Part of a data file
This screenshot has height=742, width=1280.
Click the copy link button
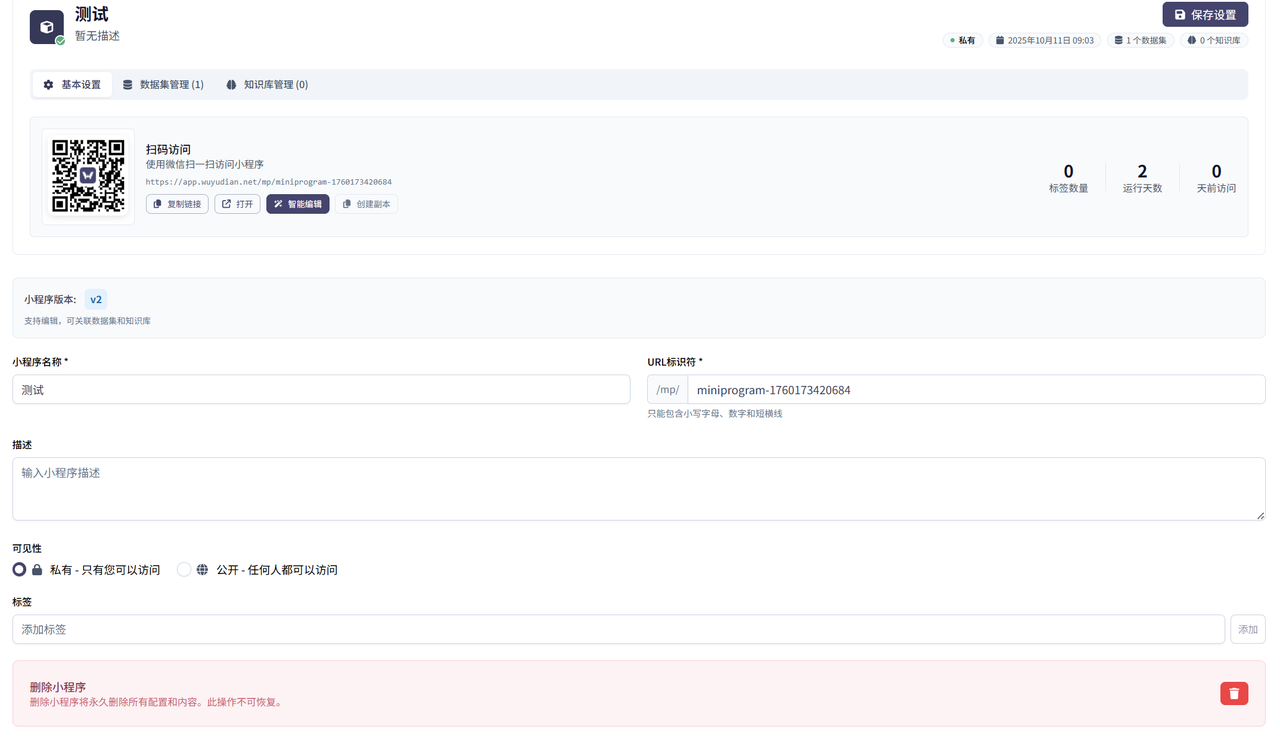pyautogui.click(x=177, y=204)
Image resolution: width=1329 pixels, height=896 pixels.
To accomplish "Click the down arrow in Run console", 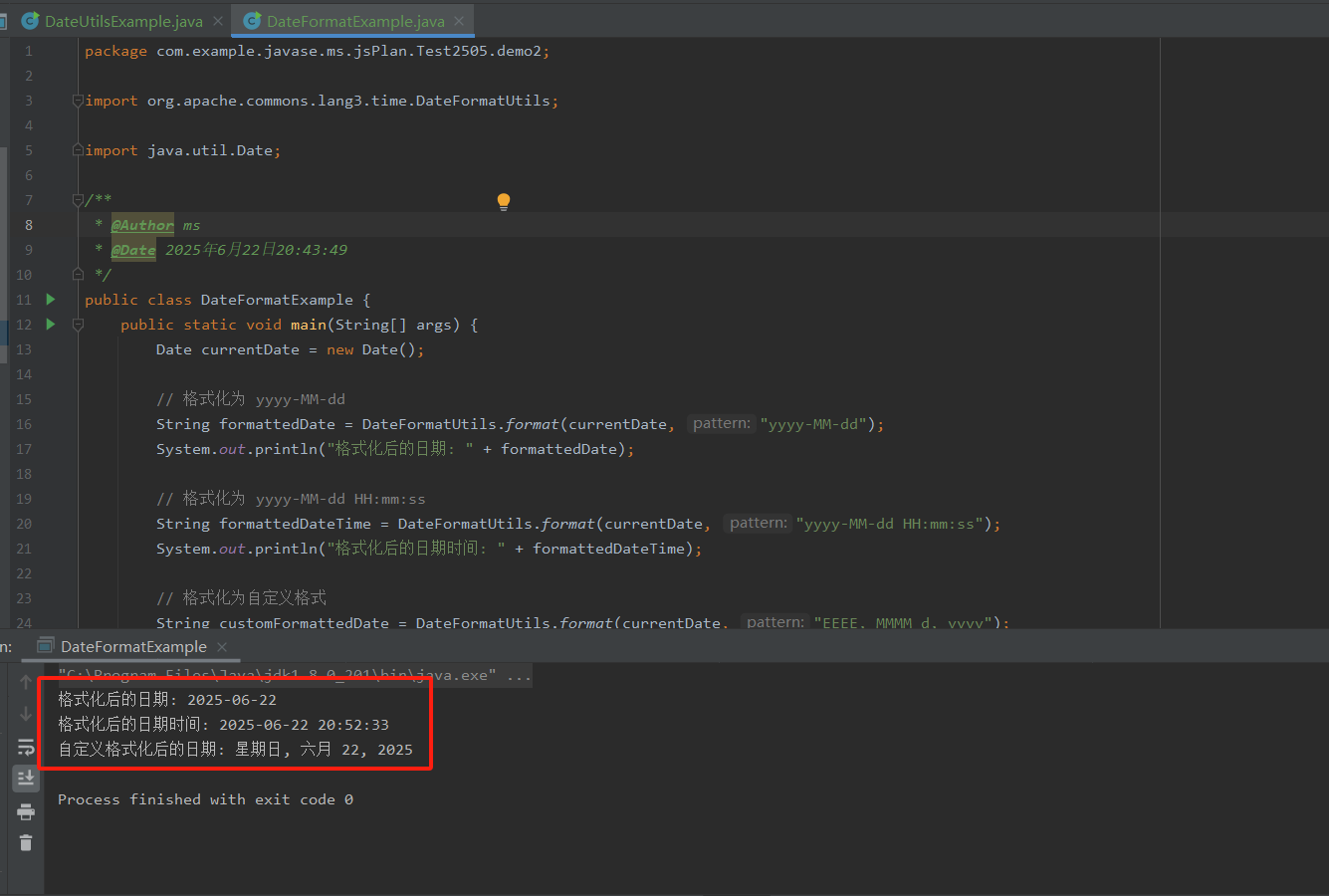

▶ **WRITTEN TASK**:
Put each line of the listing above into a Markdown table with the columns "Row" and "Line," omitting blank lines and leaving out the pictures.

▶ **WRITTEN SOLUTION**:
| Row | Line |
|---|---|
| 1 | This screenshot has height=742, width=1280. |
| 2 | Click the copy link button |
| 3 | pyautogui.click(x=177, y=204) |
| 4 | Image resolution: width=1329 pixels, height=896 pixels. |
| 5 | To accomplish "Click the down arrow in Run console",  |